SPLIT and virtual highlighting pens

Splitting lines with labels and tags

Splitting strings vs. splitting lines

Performing splits more complex than SPLIT can support

Splitting zero-length lines

Line splitting and line exclusion

Using ALL FIRST and ALL LAST on SPLIT

Using ALL FIRST and ALL LAST elsewhere

A note about the IBM ISPF legacy SPLIT command


Syntax


SPLIT

from-string  

{ P'to-string' | F'to-string' }

[ start-column [ end-column ] ]

[ FIRST | LAST | NEXT | PREV | ALL ]

[ PREFIX | SUFFIX | WORD | CHAR ]

[ LEFT | RIGHT ]

[ line-control-range ]

[ color-selection-criteria ]

[ X | NX ]

[ U | NU ]

[ TOP ]


Operands


from-string

The search string you you use to describe the text to be split.  This text, when found, is discarded and replaced with the to-string, described next.


P'to-string' |

F'to-string'

The string you want to replace from-string, which must be defined as a P-type Picture string or an F-type Format string, which contains one, and only one, vertical bar | character to define the split-point.


start-column

Left column of a range (with end-column) within which the from-string value must be found. If no end-column operand, then the from-string operand must be found starting in start-col.


end-column

Right column of a range (with start-column) within which the from-string value must be found.


FIRST

Starts at the top of the data and searches ahead to find the first occurrence of from-string.  See the discussion below about using ALL FIRST and ALL LAST on SPLIT.


LAST

Starts at the bottom of the data and searches backward to find the last occurrence of from-string.  See the discussion below about using ALL FIRST and ALL LAST on SPLIT.


NEXT

Starts at the first position after the current cursor location and searches ahead to find the next occurrence of from-string.  NEXT is the default.


PREV

Starts at the current cursor location and searches backward to find the previous occurrence of from-string.


ALL

Starts at the top of the data and searches ahead to find all occurrences of from-string.  See the discussion below about using ALL FIRST and ALL LAST on SPLIT.


LEFT

LEFT causes the search-string to be found at most once in any given line.  Where the search-string occurs more than once in the same line, only the left-most occurrence of search-string is changed, and any other instances on that same line are unchanged.


RIGHT

RIGHT causes the search-string to be found at most once in any given line.  Where the search-string occurs more than once in the same line, only the right-most occurrence of search-string is changed, and any other instances on that same line are unchanged.


PREFIX

Locates from-string at the beginning of a word.


WORD

Locates from-string when it is delimited on both sides by blanks or other non-alphanumeric characters.


CHAR

Locates search-string regardless of what precedes or follows it.


SUFFIX

Locates from-string at the end of a word.
****************************************
■ **WRITTEN PROBLEM A**
Reproduce, word for word, the part of the SPLIT reference above that opens with the words containing "The search string" and closes with "define the split-point.".
■ **WRITTEN PROBLEM B**
Answer these questions from the SPLIT reference above:
(i) Which search option is the default?
(ii) How many vertical bar characters must the to-string contain?
(iii) Where does the LAST option start its search?
****************************************
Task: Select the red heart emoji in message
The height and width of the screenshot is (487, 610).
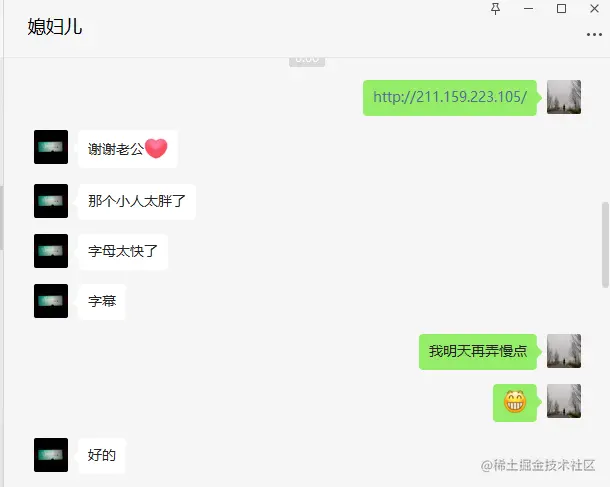Action: pyautogui.click(x=156, y=148)
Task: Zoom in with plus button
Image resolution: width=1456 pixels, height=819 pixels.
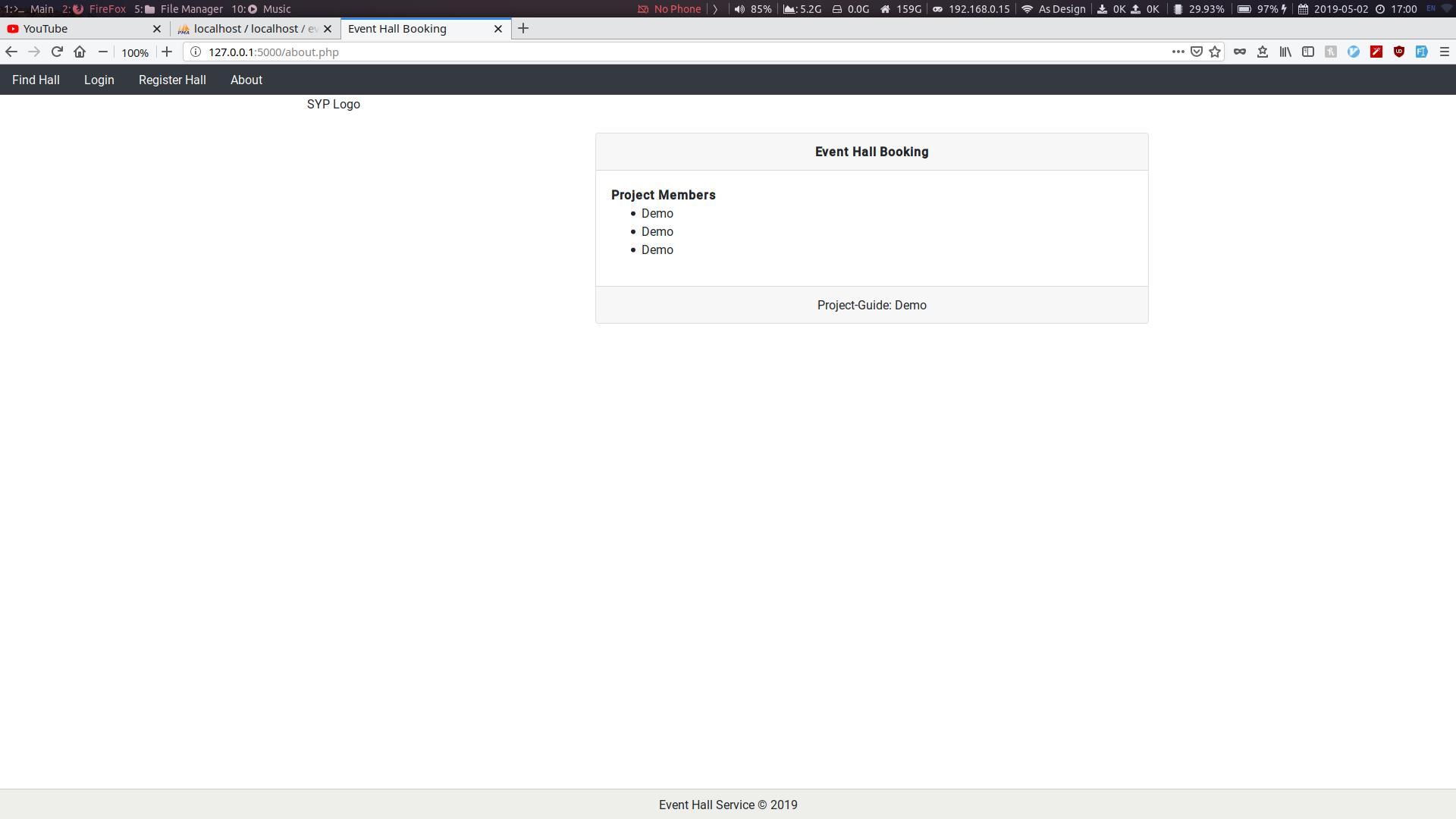Action: [167, 52]
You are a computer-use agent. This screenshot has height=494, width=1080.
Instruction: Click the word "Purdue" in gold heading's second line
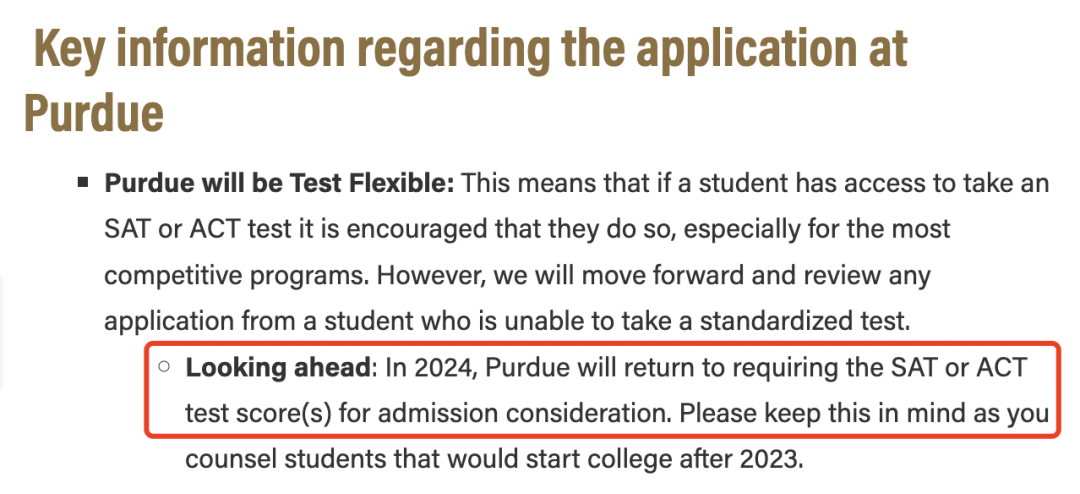point(93,114)
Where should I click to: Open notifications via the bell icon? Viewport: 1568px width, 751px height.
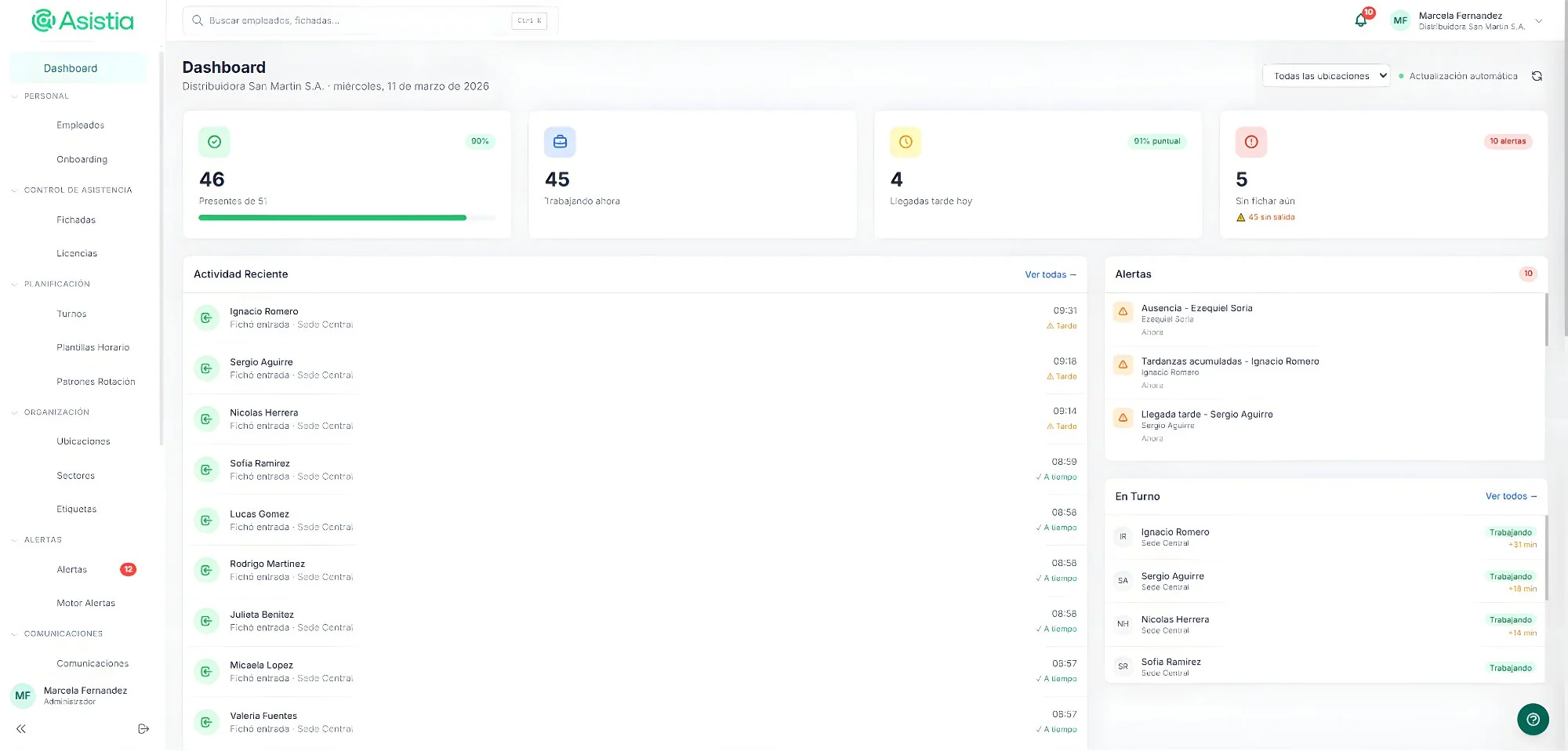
****************************************
■ **COMPLETE ANSWER A**
The search string you you use to describe the text to be split.  This text, when found, is discarded and replaced with the to-string, described next.


P'to-string' |

F'to-string'

The string you want to replace from-string, which must be defined as a P-type Picture string or an F-type Format string, which contains one, and only one, vertical bar | character to define the split-point.

■ **COMPLETE ANSWER B**
(i) NEXT
(ii) One, and only one
(iii) At the bottom of the data